> [TASK TO COMPLETE]
Please repeat the items from the line that has "Task: Open the Export PDF toolbar icon" through the line that has "Action: pyautogui.click(x=150, y=72)", swapping "toolbar icon" for "toolbar button" and leaving everything else unchanged.

> [RECORDED DATA]

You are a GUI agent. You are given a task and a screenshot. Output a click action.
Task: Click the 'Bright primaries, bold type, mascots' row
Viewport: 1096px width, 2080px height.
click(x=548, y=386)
...
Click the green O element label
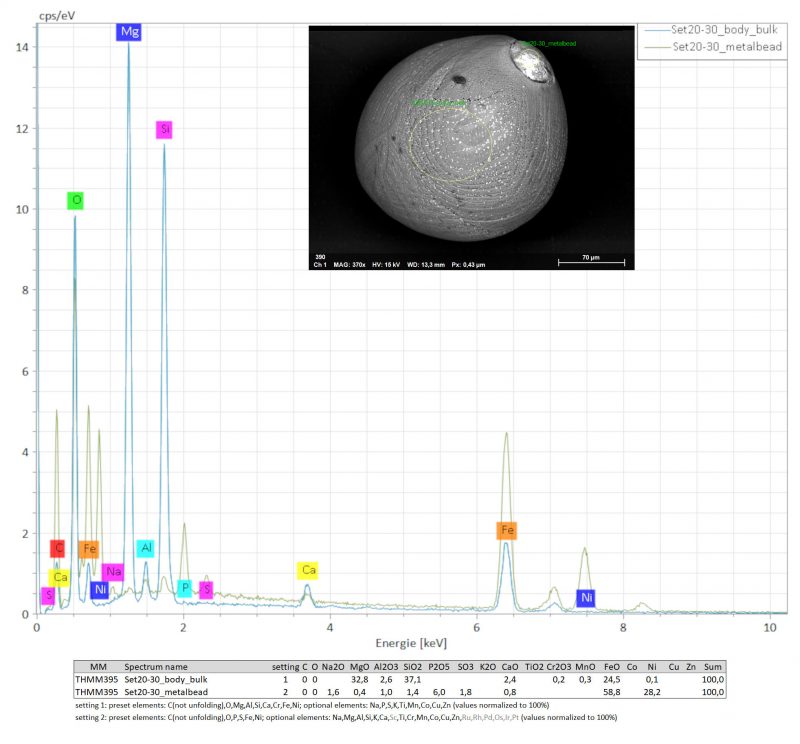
--
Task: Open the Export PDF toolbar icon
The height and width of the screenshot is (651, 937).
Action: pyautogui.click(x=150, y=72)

> [THE ANSWER]
Task: Open the Export PDF toolbar button
The height and width of the screenshot is (651, 937).
Action: pyautogui.click(x=150, y=72)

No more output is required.